A thousand live bats fluttered from the walls and ceiling while a thousand more swooped over the tables in low black clouds, making the candles in the pumpkins stutter. The feast appeared suddenly on the golden plates, as it had at the start of term banquet.
Harry was just helping himself to a baked potato when Professor Quirrell came sprinting into the hall, his turban askew and terror on his face. Everyone stared as he reached Professor Dumbledore’s chair, slumped against the table, and gasped, “Troll—in the dungeons—thought you ought to know.”
He then sank to the floor in a dead faint.
There was an uproar. It took several purple firecrackers exploding from the end of Professor Dumbledore’s wand to bring silence.

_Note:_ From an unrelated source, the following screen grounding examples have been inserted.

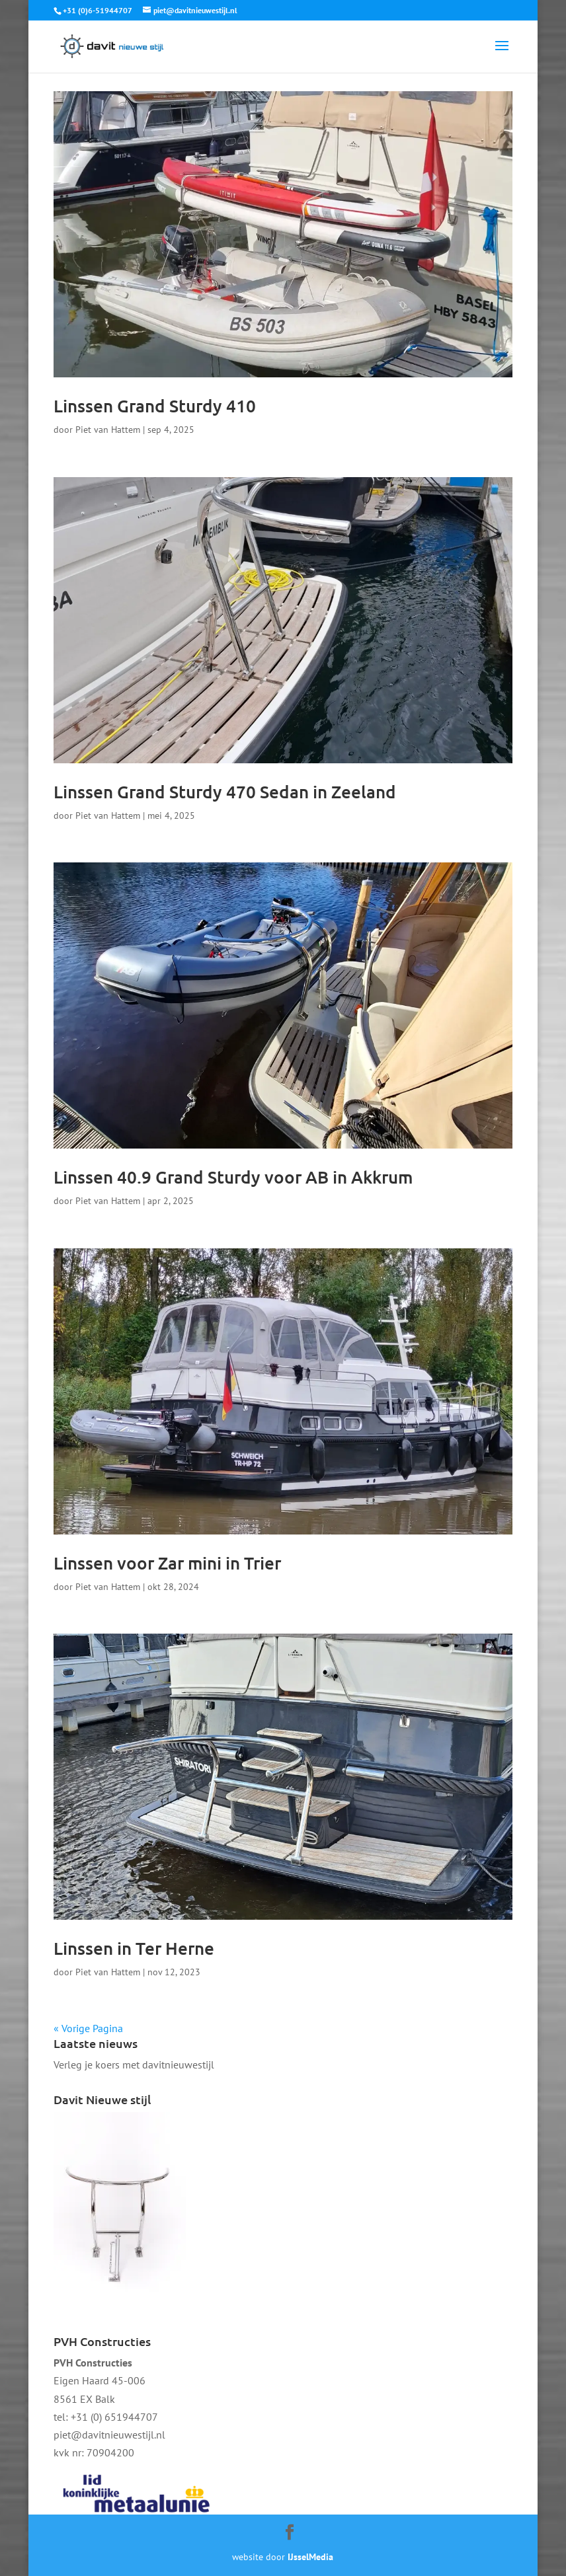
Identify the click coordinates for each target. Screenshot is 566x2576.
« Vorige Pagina (88, 2028)
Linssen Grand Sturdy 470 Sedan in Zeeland (225, 791)
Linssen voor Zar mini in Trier (167, 1562)
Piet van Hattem (107, 430)
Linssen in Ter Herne (134, 1948)
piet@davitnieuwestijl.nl (109, 2434)
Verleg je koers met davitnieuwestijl (134, 2064)
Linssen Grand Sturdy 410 (155, 405)
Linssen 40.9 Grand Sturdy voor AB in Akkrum (233, 1177)
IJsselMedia (310, 2557)
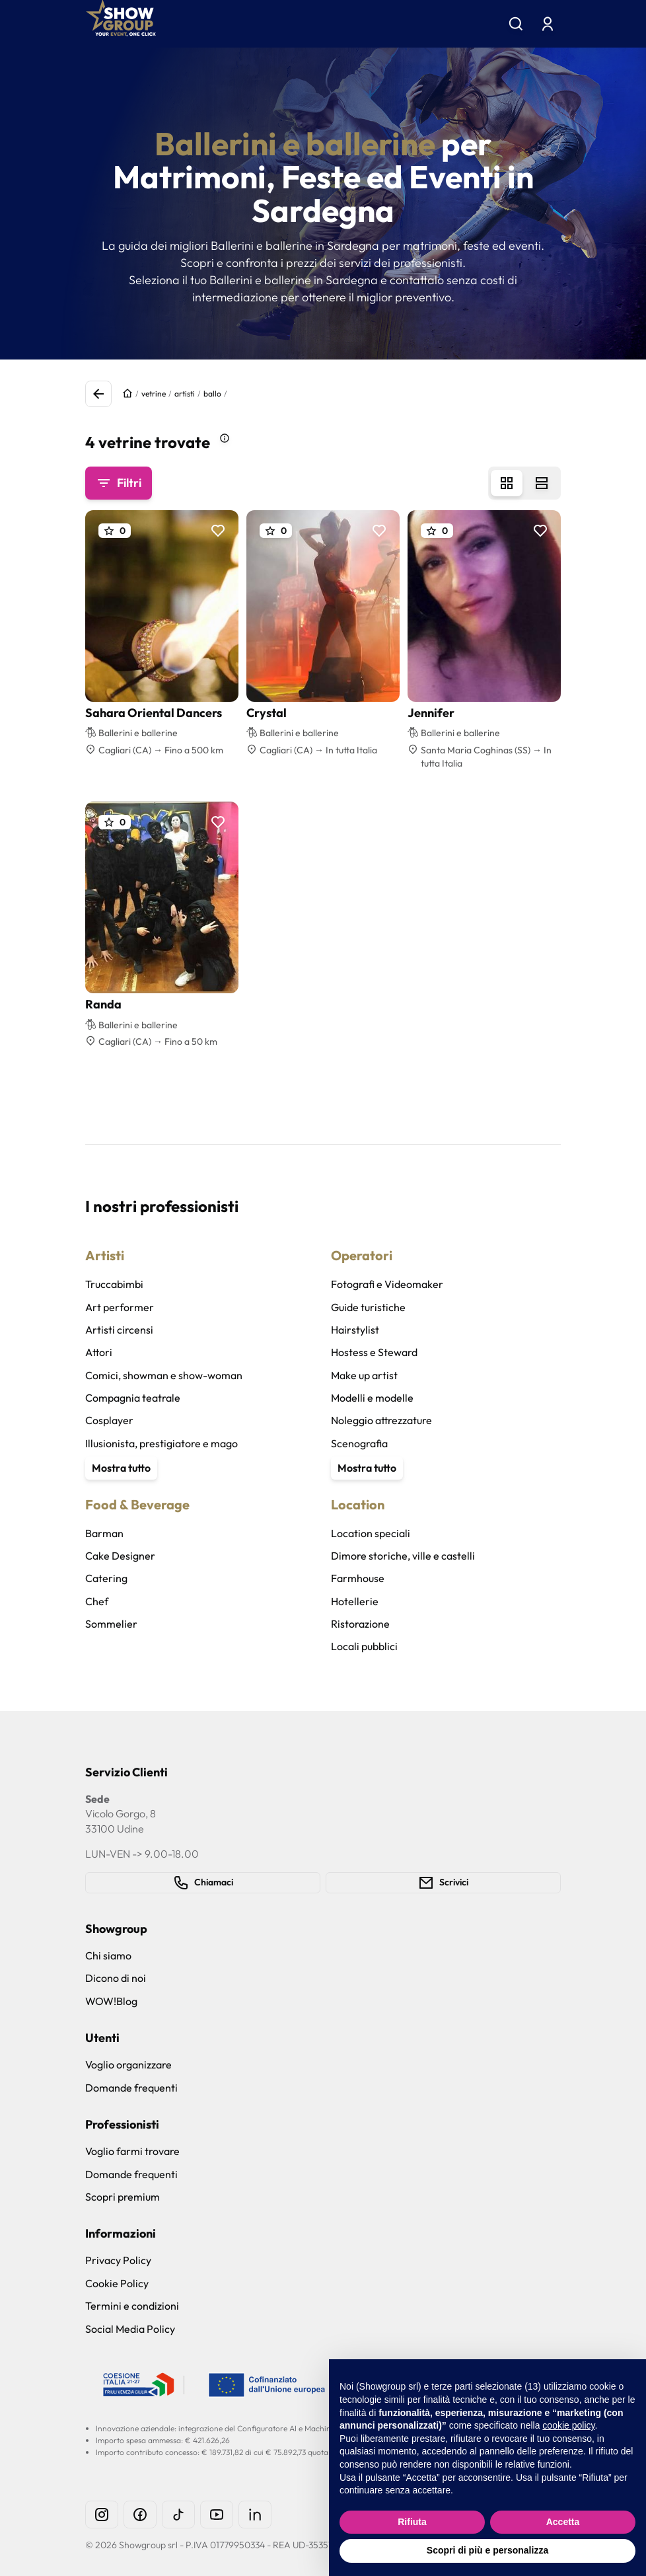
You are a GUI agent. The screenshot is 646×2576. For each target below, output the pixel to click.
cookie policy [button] (568, 2425)
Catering (106, 1578)
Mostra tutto (121, 1467)
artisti (184, 393)
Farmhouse (357, 1578)
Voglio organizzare (128, 2064)
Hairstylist (355, 1329)
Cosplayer (109, 1420)
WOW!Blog (111, 2001)
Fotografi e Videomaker (387, 1284)
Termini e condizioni (132, 2305)
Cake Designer (120, 1555)
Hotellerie (354, 1601)
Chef (96, 1601)
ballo (212, 393)
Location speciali (370, 1533)
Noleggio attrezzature (381, 1420)
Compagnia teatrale (132, 1397)
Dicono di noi (115, 1978)
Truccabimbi (114, 1284)
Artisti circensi (119, 1329)
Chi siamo (108, 1955)
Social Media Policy (130, 2328)
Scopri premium (122, 2196)
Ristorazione (360, 1623)
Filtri (118, 483)
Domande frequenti (131, 2087)
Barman (104, 1533)
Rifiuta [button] (412, 2522)
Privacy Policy (118, 2260)
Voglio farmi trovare (132, 2151)
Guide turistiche (368, 1307)
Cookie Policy (117, 2283)
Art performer (119, 1307)
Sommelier (111, 1623)
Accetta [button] (563, 2522)
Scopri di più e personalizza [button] (487, 2550)
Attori (98, 1352)
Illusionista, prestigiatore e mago (161, 1443)
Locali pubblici (364, 1646)
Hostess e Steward (374, 1352)
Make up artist (364, 1375)
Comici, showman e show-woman (163, 1375)
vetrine (153, 393)
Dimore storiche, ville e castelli (403, 1555)
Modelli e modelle (372, 1397)
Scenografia (359, 1443)
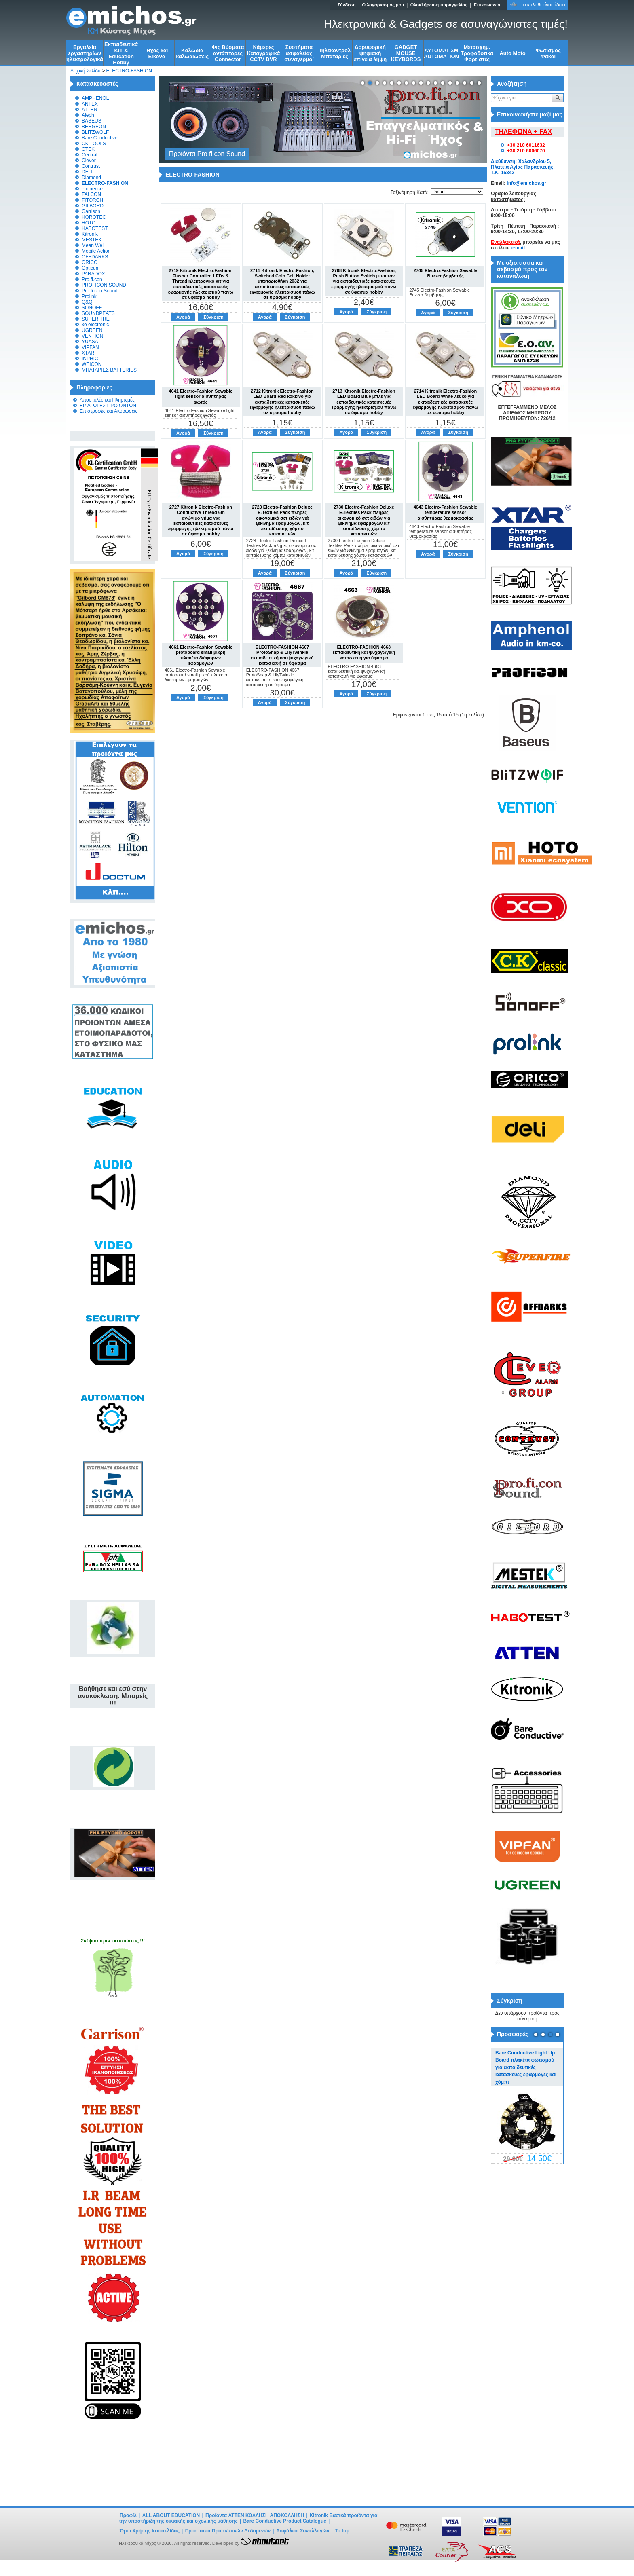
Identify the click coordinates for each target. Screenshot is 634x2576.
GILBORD (93, 206)
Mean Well (93, 245)
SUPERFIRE (96, 319)
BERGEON (94, 126)
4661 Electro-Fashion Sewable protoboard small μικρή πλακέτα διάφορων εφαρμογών (201, 655)
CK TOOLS (94, 143)
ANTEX (90, 104)
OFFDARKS (95, 257)
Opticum (91, 268)
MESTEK (91, 240)
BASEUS (91, 121)
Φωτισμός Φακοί (547, 53)
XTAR (88, 353)
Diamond (91, 177)
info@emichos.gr (526, 183)
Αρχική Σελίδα (85, 71)
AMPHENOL (95, 98)
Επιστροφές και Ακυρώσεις (108, 411)
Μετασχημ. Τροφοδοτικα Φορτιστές (477, 53)
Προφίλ (128, 2515)
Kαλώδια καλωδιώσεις (192, 53)
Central (89, 155)
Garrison (91, 211)
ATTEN (89, 109)
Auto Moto (512, 53)
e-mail (518, 248)
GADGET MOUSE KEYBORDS (406, 53)
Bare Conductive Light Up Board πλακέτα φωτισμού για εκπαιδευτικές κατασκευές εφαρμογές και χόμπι (525, 2067)
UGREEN (92, 330)
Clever (89, 160)
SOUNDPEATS (98, 313)
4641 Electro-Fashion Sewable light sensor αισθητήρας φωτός (201, 396)
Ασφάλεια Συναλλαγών (303, 2531)
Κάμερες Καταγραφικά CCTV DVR (263, 53)
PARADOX (93, 274)
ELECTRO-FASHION (129, 71)
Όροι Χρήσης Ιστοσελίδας (150, 2531)
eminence (92, 189)
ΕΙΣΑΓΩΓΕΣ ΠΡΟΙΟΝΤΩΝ (108, 405)
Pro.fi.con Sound (100, 291)
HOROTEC (94, 217)
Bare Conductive (100, 138)
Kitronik (90, 234)
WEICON (91, 364)
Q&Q (87, 302)
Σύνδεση (346, 4)
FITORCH (92, 200)
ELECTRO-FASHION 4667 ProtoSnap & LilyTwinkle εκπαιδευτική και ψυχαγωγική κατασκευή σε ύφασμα (282, 655)
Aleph (88, 115)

“Prefects,” he rumbled, “lead your Houses back to the dormitories immediately!”
Percy was in his element.
“Follow me! Stick together, first years! No need to fear the troll if you follow my orders! Stay close behind me, now. Make way, first years coming through! Excuse me, I’m a prefect!”
“How could a troll get in?” Harry asked as they climbed the stairs.
“Don’t ask me, they’re supposed to be really stupid,” said Ron. “Maybe Peeves let it in for a Halloween joke.”